Les rapports sont pourtant parfois contradictoires et nous sommes surpris de la hâte avec laquelle le gestionnaire Val de Berry a décidé de vouer à la démolition une grande partie de la cité. En s’appuyant sur des expertises précises, tout doit être fait pour sauver ce patrimoine précieux qu’est la cité-jardin de l’Aéroport.

Plan de rénovation de la cité-jardin de l’Aéroport à Bourges (avril 2023). Seuls les bâtiments en noir seraient conservés. Source France Bleu.

Concluons en citant l’exposé des motifs de la labellisation "Patrimoine du XXe siècle" de la cité-jardin de Bourges par le ministère de la Culture en 2016 :

"La cité-jardin de l’Aéroport constitue un ensemble original d’aménagement communautaire paysager dans la France de l’entre-deux-guerres. En outre, la bonne conservation de cet ensemble urbain, la préservation de l’hétérogénéité typologique de son habitat social et la récente revalorisation de ses espaces verts en renforcent l’intérêt patrimonial.
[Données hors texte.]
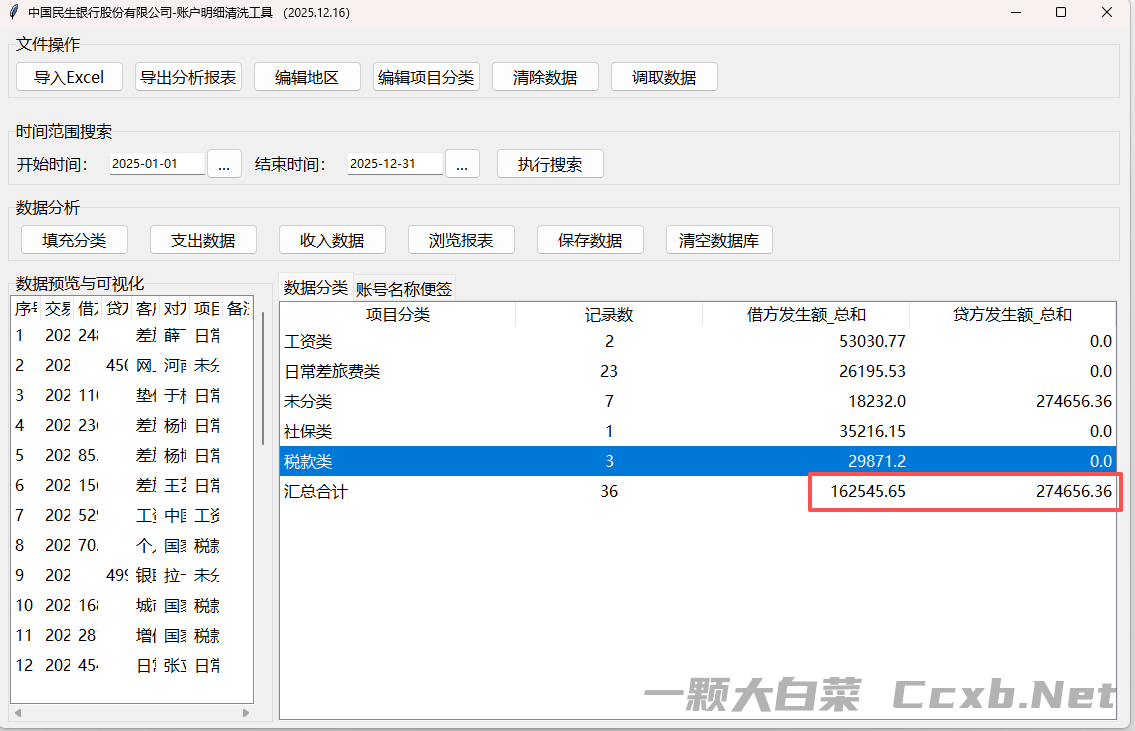Switch to 账号名称便签 tab
The image size is (1135, 731).
pyautogui.click(x=404, y=289)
Par ailleurs, la cité-jardin de l’Aéroport, qui eut les honneurs d’une visite du président de la République Albert Lebrun en 1938, témoigne du rôle fondamental joué par l’industrie dans le développement des centres urbains du Berry et de la longue histoire commune de ce territoire avec l’industrie aéronautique française."

La cité-jardin du Moulon également menacée à Bourges

Comme si cela n’était pas suffisant, la ville de Bourges souhaite détruire en 2024 son autre cité-jardin, celle du Moulon (1932-1933), dans les quartiers Nord. Imaginée par la même équipe que la cité de l’Aéroport, elle est composée d’un îlot d’immeubles disposés en “U” comptant quatre-vingt-dix appartements et quatre boutiques et complétée par trois petits immeubles de dix logements chacun. Elle a également été célébrée dans une brochure éditée par la municipalité et les Villes et Pays d’Art et d’Histoire et étudiée en 2003-2004, avec la cité-jardin de l’Aéroport, dans un mémoire de maîtrise soutenu par M. Roussel à l’Université François Rabelais de Tours intitulé Les cités-jardins de Bourges 1927-1940.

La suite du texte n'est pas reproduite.